Personally, if I were to take the approach of a preprogrammed ethics,
I would define good in pseudo-evolutionary terms: a pattern/entity is
good if it has high survival value in the long term. Patterns that are
self-sustaining on their own are thus considered good, but patterns
that help sustain other patterns would be too, because they are a
high-utility part of a larger whole.

Actually, I *do* define good and ethics not only in evolutionary terms but as being driven by evolution. Unlike most people, I believe that ethics is *entirely* driven by what is best evolutionarily while not believing at all in "red in tooth and claw". I can give you a reading list that shows that the latter view is horribly outdated among people who keep up with the research rather than just rehashing tired old ideas.

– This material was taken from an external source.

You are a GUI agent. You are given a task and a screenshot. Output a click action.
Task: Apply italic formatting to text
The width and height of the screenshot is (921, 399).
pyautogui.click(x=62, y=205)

Actually, that idea is what made me assert that any goal produces
normalizing subgoals. Survivability helps achieve any goal, as long as
it isn't a time-bounded goal (finishing a set task).

Ah, I'm starting to get an idea of what you mean behind normalizing subgoals . . . . Yes, absolutely except that I contend that there is exactly one normalizing subgoal (though some might phrase it as two) that is normally common to virtually every goal (except in very extreme/unusual circumstances).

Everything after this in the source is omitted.